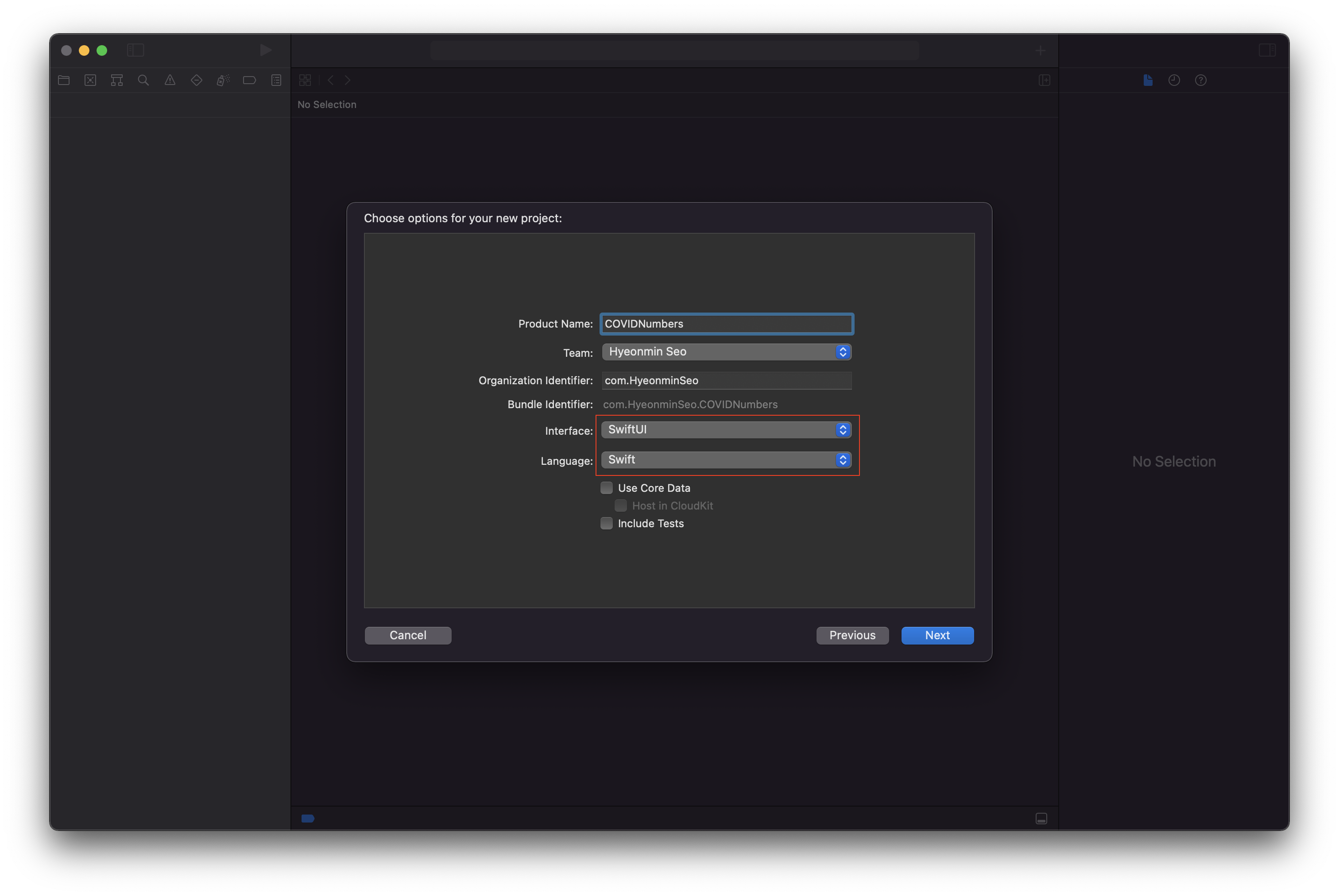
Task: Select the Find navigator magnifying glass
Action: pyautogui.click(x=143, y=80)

--

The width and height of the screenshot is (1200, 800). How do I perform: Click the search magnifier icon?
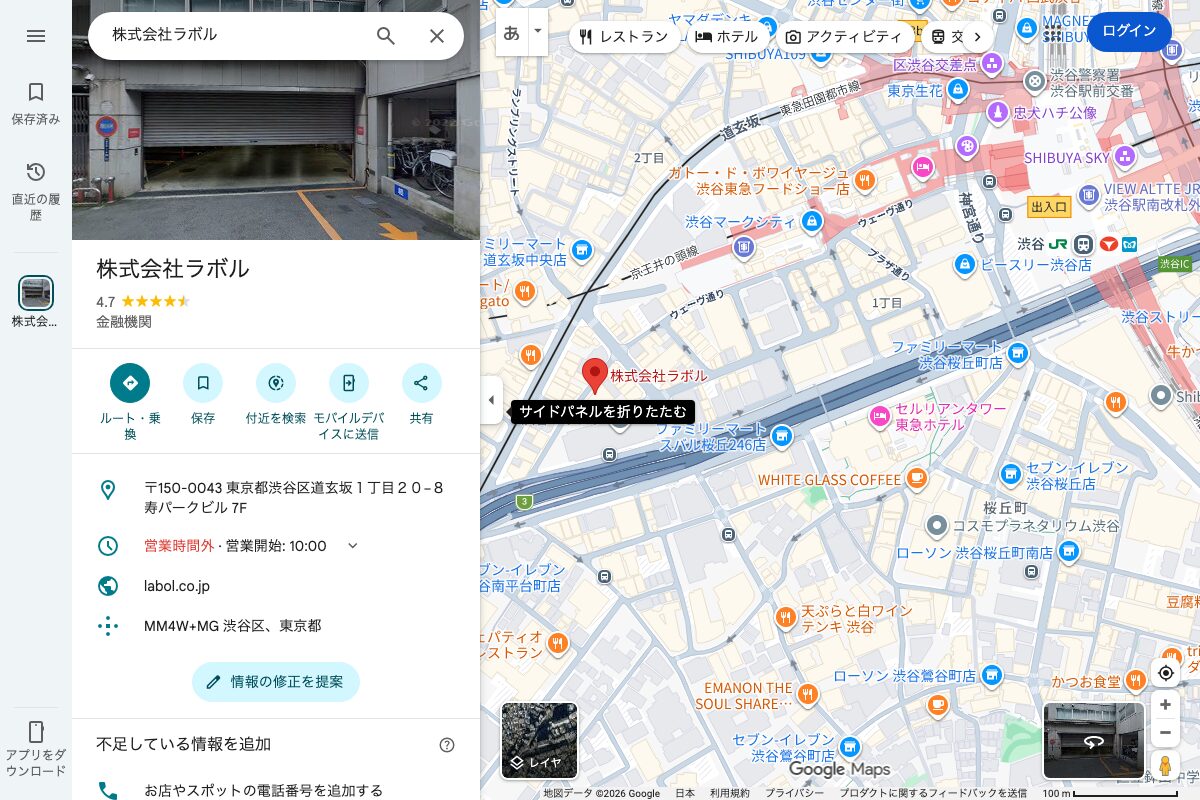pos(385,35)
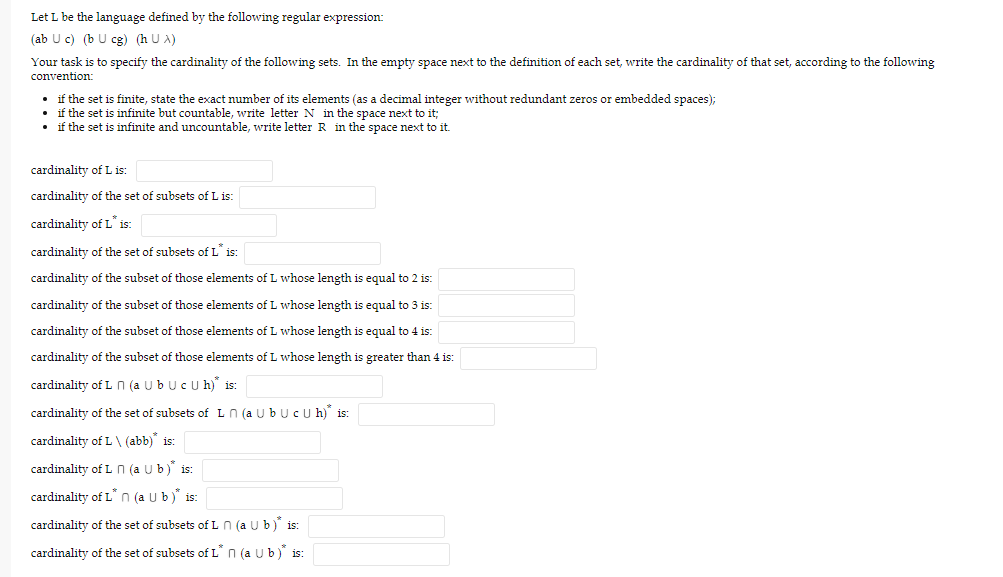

==

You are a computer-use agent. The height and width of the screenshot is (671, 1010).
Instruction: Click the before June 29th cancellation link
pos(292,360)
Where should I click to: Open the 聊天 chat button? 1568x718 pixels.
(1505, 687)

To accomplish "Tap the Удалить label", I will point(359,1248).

Directions for this task: Copy the lines from the one containing "Where should I" through the one containing "I will point(359,1248).", both included, unchanged except for adding 150 to every coordinate in the answers.

Result for this task:
Where should I click to: Open the 聊天 chat button? 1568x718 pixels.
(1655, 837)

To accomplish "Tap the Удалить label", I will point(509,1398).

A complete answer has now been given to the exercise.